The resistance forced Bechtel to pull out of Cochabamba, but since Bechtel incorporated International Water as a Dutch company, it is suing Bolivia under a Netherlands-Bolivia Bilateral Investment Treaty (BIT) for expropriation to the tune of $25 million dollars. Since the U.S. and Bolivia have not signed a BIT – the institutional forerunners of NAFTA’s investment clause – Bechtel established a subsidiary in the Netherlands, giving it the power to sue the Bolivian government.
The FTAA would facilitate corporate actions against governments by streamlining the lawsuit process and making such third-country maneuvering unnecessary.

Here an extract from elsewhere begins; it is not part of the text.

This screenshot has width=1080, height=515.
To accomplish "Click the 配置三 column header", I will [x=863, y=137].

“Last year as Bechtel launched its lawsuit against Bolivia, the company pulled in virtually unprecedented revenues of $14 billion while Bolivia registered a $3 billion annual debt. The $25 million is a tiny drop in the bucket for Bechtel, but could further devastate Bolivia,” Kevin Koenig of Amazon Watch said. “The FTAA would aid and abet corporate bullying by facilitating these kinds of scare-tactic attacks
on countries throughout the hemisphere.”



Demonstrators also denounced Bechtel’s forays into water privatization in Ecuador. Despite the Bolivia disaster, Bechtel – again through International Water – signed another water privatization deal in 2001 to control Guayaquil, Ecuador’s water supply for 30 years with the help of international institutions including the Inter-American Development Bank and the World Bank’s private sector insurance agency, the Multilateral Investment Guarantee Agency (MIGA). Serious labor issues
have already surfaced, and further problems may still arise as the project unfolds. Knowing that water privatization can be a tricky business, Bechtel sought an $18 million guarantee from MIGA to insure against civil unrest and expropriation.

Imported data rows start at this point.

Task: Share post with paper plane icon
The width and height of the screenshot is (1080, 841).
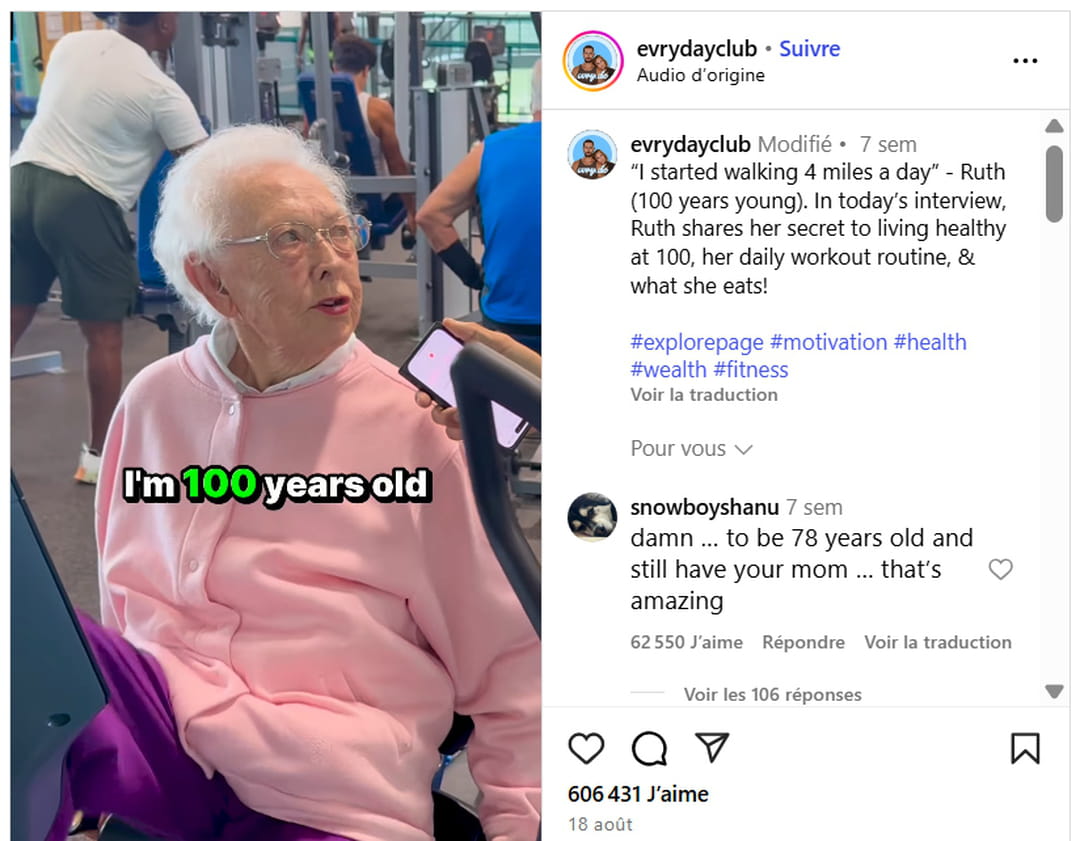Action: pos(712,747)
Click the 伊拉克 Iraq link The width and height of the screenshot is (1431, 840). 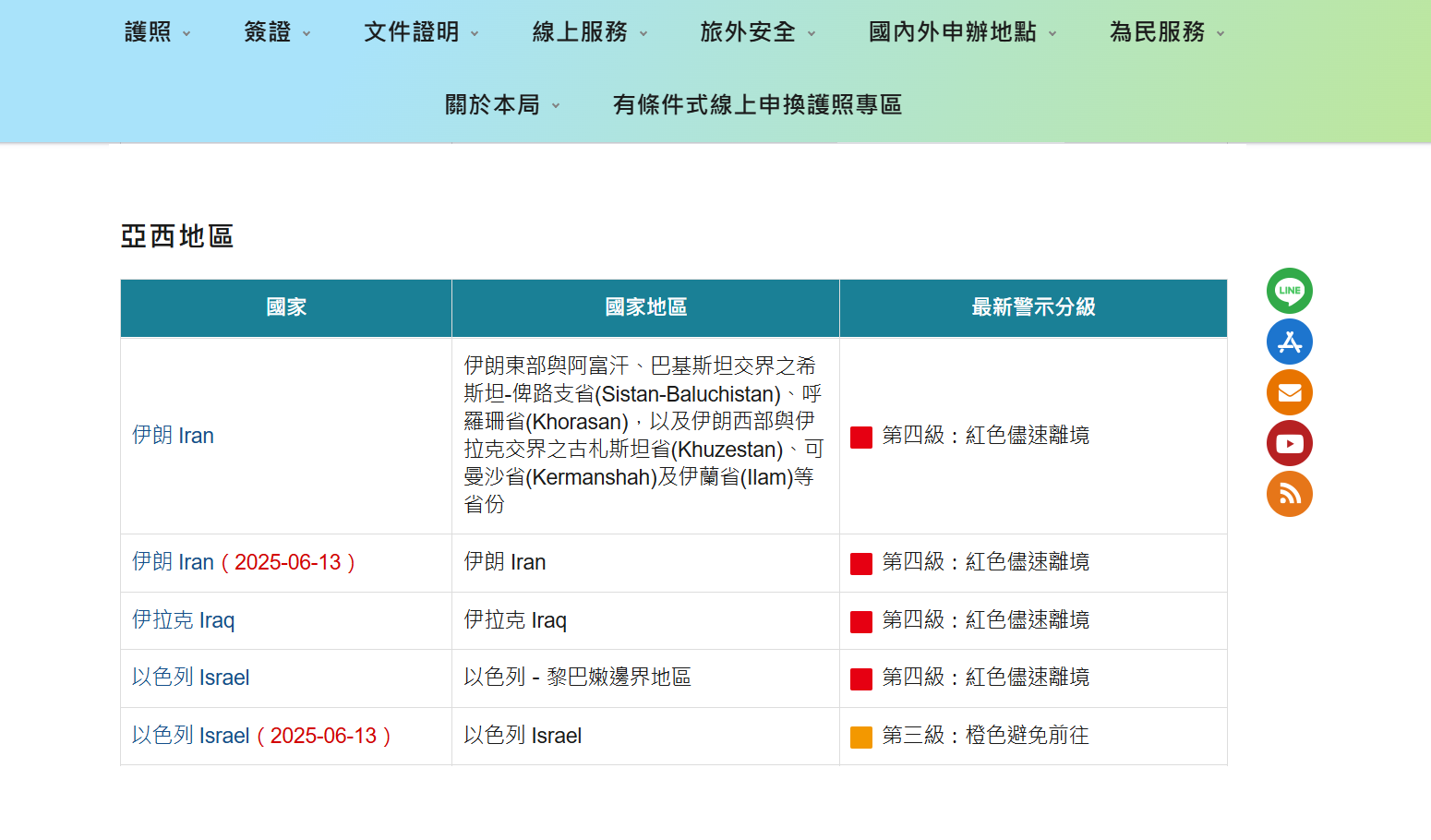(182, 620)
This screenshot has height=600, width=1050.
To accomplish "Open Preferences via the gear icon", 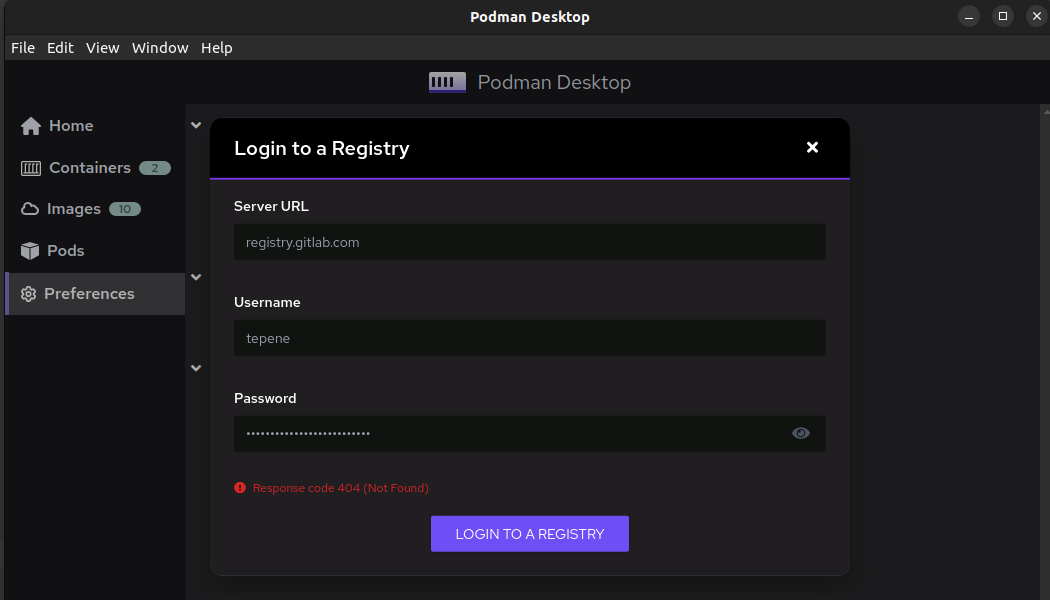I will [x=31, y=293].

The fourteen people arrested in Bechtel’s lobby were released later that evening.



At the last FTAA Ministerial meeting in Quebec City, Canada in April 2001, over 60,000 people gathered in the streets and over 200 solidarity protests took place throughout the U.S. and the hemisphere. Similarly, countless protests are currently happening across the globe in solidarity with the actions around the Quito Ministerial meeting. Bay Area events have included a Bay Area Social Forum yesterday that focussed on building and promoting positive alternatives to corporate-led globalization.